The think, pair, share strategy works well when there are multiple correct answers to a given problem. This makes the strategy perfect for questions that involve estimation, patterns, logic, and so on. This strategy can also be used when students are deciding how to approach a problem rather than when they are settling on a specific answer to one.

Social Studies

Social studies content provides many opportunities to implement this strategy, especially when introducing new topics. Use the think, pair, share strategy by asking a question such as, "What do you already know about the Revolutionary War?" As students grapple with ethical topics, you might ask questions such as, "Would you have agreed to be a 'stop' on the Underground Railroad?
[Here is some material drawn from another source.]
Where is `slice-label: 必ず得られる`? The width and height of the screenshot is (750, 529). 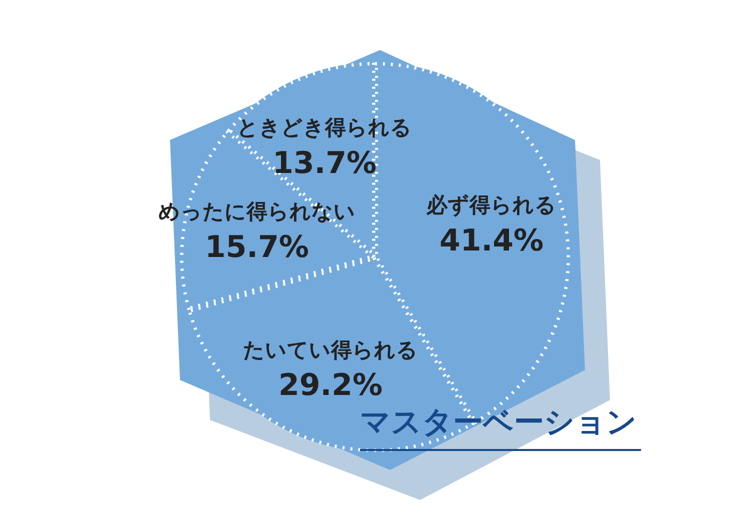 slice-label: 必ず得られる is located at coordinates (492, 206).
Why or why not?"

Science

As students are conducting experiments, the think, pair, share strategy can be a way for them to form hypotheses or to discuss their interpretations of a given experiment. For instance, before an experiment on density, students might be asked to use the think, pair, share strategy when deciding which of a given set of items will float when placed in a tub of water.

Lesson Plans

Spelling Using Think, Pair, Share

This lesson asks students in primary grades to create a list of "short a" words for spelling using the think, pair, share strategy.

References

Cobb, P., Wood, T., Yackel, E., Nicholls, J., Wheatley, G., Trigatti, B., & Perlwitz, M. (1991). Assessment of a problem-centered second-grade mathematics project. Journal for Research in Mathematics Education, 22(1).

Pimm, D. (1987). Speaking mathematically: Communication in mathematics classrooms. New York: Routledge & Kegan Paul.

Pressley, M. (1992). Beyond direct explanation: Transactional instruction of reading comprehension strategies. Elementary School Journal, 92.513-555.